Im Film bezieht der Antimaterie-Speicher seine Energie allerdings aus einer Batterie - die langsam leer läuft, was der Handlung eine zusätzliche Dramatik verleiht. "In der echten Physik sind die Antimateriespeicher nie batteriebetrieben", urteilen die Experten, "die benötigten Energiemengen, um die Speicherfelder zu erzeugen, sind viel zu groß, um aus Akkus gespeichert werden zu können." Im übrgen, versichern die Experten, könne man gar nicht genügend Antimaterie in so einer echten Falle speichern, um eine wirklich katastrophale Explosionswirkung zu erzeugen.

Aber jetzt kommt's: Wissenschaftler am Cern wollen eine Milliarde Antiprotonen erzeugen, speichern, den Behälter mit einem Lastwagen durch die Gegend fahren, um die Anti-Teilchen dann in einem anderen Labor auf ein Target mit radioaktivem Lithium zu schießen. Das PUMA genannte Projekt ist keine Fiktion. Das Experiment soll 2022 realisiert werden und Auskunft über die Verteilung von Neutronen im Atomkern geben.

Die haben Nerven, muss ich sagen. Nicht, weil das Experiment an sich besonders gefährlich wäre. Es ist sicherlich nicht ganz ohne Risiko, aber wehr routinemäßig tonnenschwere Magnete mit Helium kühlt, entwickelt natürgemäß eine gewisse Vorsicht. Aber das Experiment wird den Verschwörungstheoretikern und Aluhüten, die sich mit dem Cern beschäftigen, jede Menge neue Munition liefern. Beim letzten mal richteten sich deren Befürchtungen darauf, mit den Hochenergie-Exerimenten könne ein schwarzes Loch entstünde, das die Erde verschlingen könnte. Im März 2010 reichte eine Klägerin sogar beim Bundesverfassungsgericht einen Eilantrag ein, mit dem sie Experimente am Cern stoppen wollte.

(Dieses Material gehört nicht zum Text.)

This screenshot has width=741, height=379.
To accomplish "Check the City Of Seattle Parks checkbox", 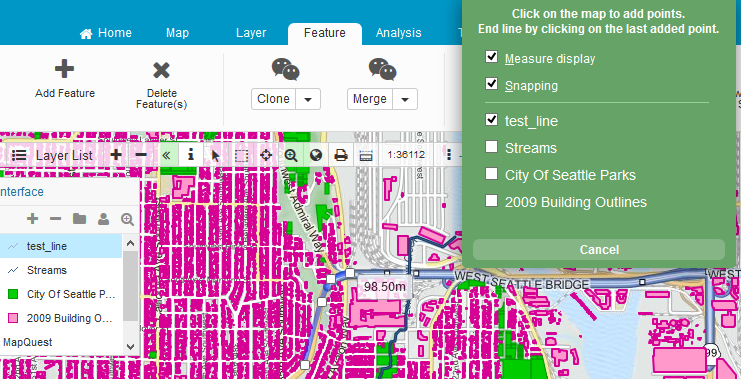I will point(491,174).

Jetzt also Antimaterie. Ich bin gespannt, wann der britische "Express" auf die Geschichte aufspringt. Dunkle Wolken über dem Cern haben sie ja schon ausgemacht. Es gibt Dinge, die sind so bizarr, die kann man sich einfach nicht ausdenken - aber die wirklich bizarren Dinge passieren immer noch am ehesten außerhalb des Labors.